Physical characteristics
- • coordinates: 50°17′04″N 62°53′53″W﻿ / ﻿50.2844444°N 62.8980556°W
- • elevation: 0 metres (0 ft)
- Length: 82 kilometres (51 mi)
- Basin size: 563 square kilometres (217 sq mi)

= Corneille River =

The Corneille River (Rivière de la Corneille; River of the crow) is a river in the Côte-Nord region of Quebec, Canada. It empties into the Gulf of Saint Lawrence opposite Anticosti Island.

==Location==

The Corneille River is about 82 km long.
The watershed covers an area of 563 km2.
It lies between the basins of the Ours River to the west and the Piashti River to the east.
The river basin covers part of the unorganized territory of Lac-Jérôme, and parts of the municipalities of Baie-Johan-Beetz and Havre-Saint-Pierre.
The mouth of the river is in the municipality of Baie-Johan-Beetz in the Minganie Regional County Municipality.
The origin of the name is unknown.

A map of the ecological regions of Quebec shows the river in sub-regions 6j-T and 6m-T of the east spruce/moss subdomain.

==Description==

According to the Dictionnaire des rivières et lacs de la province de Québec (1914),

Situated on the north coast of the Saint Lawrence, Saguenay County, to the east of the Romaine and Ours rivers. Its flow is quite fast, and is interrupted by several falls. The river drains several beautiful lakes enclosed in mountains with a height that varies from 100 to 300 feet. According to the surveyor B.A. Houde (1899 report), there is no wood to speak of along this river; from the first lake to the third, one finds nothing but burned trees and rocks. This river has great value for hunting and fishing. The trout bite very well, and there are many fur animals.

==Fishing==

The La Corneille outfitter has exclusive fishing rights to 19 km of the Corneille River.
They provide accommodation, and easy access to productive Atlantic salmon pools.
There is also plentiful brook trout.
The outfitter is based on a granite island at the confluence of the Corneille River and the Gulf of St. Lawrence.
It is 60 km east of Havre-St-Pierre, accessible by car along Quebec Route 138.
The island is in the Mingan Archipelago National Park Reserve.
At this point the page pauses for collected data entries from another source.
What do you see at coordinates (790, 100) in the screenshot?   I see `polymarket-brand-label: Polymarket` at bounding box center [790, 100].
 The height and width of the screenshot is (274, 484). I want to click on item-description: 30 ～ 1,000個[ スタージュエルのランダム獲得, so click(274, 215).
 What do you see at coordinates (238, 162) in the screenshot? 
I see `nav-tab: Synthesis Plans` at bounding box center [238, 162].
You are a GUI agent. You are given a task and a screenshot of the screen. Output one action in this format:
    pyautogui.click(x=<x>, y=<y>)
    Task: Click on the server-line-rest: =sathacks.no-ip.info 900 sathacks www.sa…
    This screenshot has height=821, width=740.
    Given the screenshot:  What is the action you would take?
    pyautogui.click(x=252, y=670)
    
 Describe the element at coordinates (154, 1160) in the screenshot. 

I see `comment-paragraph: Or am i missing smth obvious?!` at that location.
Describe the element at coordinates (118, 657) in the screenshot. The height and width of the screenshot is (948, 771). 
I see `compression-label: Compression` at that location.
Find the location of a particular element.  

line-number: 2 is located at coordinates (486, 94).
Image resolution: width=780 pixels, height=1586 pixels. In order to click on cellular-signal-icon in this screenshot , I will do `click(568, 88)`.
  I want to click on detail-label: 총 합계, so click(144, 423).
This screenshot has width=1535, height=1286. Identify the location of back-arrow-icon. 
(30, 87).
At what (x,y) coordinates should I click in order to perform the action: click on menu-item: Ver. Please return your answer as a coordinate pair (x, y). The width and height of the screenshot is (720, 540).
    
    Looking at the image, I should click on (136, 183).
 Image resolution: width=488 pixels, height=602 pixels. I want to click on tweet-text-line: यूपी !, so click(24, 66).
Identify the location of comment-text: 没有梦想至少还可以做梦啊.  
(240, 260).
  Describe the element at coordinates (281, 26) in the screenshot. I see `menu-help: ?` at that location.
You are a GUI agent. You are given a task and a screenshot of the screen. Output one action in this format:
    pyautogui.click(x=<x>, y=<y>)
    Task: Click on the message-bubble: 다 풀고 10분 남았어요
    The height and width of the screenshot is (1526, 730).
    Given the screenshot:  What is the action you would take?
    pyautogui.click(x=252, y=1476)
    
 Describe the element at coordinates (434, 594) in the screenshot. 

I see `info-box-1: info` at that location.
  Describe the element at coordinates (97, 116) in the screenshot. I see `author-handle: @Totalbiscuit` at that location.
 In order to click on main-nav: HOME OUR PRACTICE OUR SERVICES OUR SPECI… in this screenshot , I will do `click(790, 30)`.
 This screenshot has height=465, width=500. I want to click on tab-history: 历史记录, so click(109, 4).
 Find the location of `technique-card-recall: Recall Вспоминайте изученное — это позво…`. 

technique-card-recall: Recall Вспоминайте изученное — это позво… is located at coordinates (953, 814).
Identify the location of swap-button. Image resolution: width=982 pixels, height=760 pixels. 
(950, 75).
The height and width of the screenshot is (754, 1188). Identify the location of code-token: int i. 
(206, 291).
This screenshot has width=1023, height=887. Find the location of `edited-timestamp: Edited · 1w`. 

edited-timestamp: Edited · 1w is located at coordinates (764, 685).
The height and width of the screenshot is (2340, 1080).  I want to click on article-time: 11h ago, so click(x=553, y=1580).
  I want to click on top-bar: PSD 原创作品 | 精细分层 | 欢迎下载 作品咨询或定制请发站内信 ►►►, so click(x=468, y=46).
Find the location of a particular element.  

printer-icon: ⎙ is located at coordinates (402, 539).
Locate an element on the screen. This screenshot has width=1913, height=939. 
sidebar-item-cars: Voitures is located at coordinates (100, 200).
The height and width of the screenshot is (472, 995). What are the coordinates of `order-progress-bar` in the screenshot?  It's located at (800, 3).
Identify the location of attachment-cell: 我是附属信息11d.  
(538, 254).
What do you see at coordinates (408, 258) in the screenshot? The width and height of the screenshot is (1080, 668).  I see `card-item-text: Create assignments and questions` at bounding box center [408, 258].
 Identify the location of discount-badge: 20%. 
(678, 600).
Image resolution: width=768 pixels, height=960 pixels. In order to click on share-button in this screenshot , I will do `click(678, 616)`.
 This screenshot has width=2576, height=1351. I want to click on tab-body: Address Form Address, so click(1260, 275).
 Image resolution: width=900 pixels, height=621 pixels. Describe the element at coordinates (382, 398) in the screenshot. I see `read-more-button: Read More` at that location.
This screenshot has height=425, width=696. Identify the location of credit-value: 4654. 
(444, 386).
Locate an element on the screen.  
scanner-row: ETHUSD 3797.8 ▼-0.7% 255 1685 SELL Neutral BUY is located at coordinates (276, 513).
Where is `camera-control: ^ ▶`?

Only the first 9.3 km of the river is readily accessible to salmon, which cannot pass a waterfall 5.6 m high at the confluence of Lake Tanguay and the Corneille River.
In 2014 a program funded by Hydro-Québec as part of the development of the Romaine River hydroelectric project built a path by which the salmon could pass this obstacle.
Controlled blasting in the bedrock created an excavated channel near the left bank that carried about 10% of the river's flow to create a salmon run.
This gave the fish access to an additional 60 km of the river, and reduced the time they spent at the foot of the falls, where they were at risk of poaching.

Follow-up activities include inventories using electrical fishing, a scientific research project to measure the interaction between the salmon and other fish species in the upstream section, including landlocked salmon, and a camera system to monitor several sites where intruders could access the river for illegal fishing.

In May 2015 the Ministry of Forests, Wildlife and Parks of Quebec announced a sport fishing catch-and-release program for large salmon on sixteen of Quebec's 118 salmon rivers.
These were the Mitis, Laval, Pigou, Bouleau, Aux Rochers, Jupitagon, Magpie, Saint-Jean, Corneille, Piashti, Watshishou, Little Watshishou, Nabisipi, Aguanish and Natashquan rivers.
The Quebec Atlantic Salmon Federation said that the measures did not go nearly far enough in protecting salmon for future generations.
In view of the rapidly declining Atlantic salmon population catch-and-release should have been implemented on all rivers apart from northern Quebec.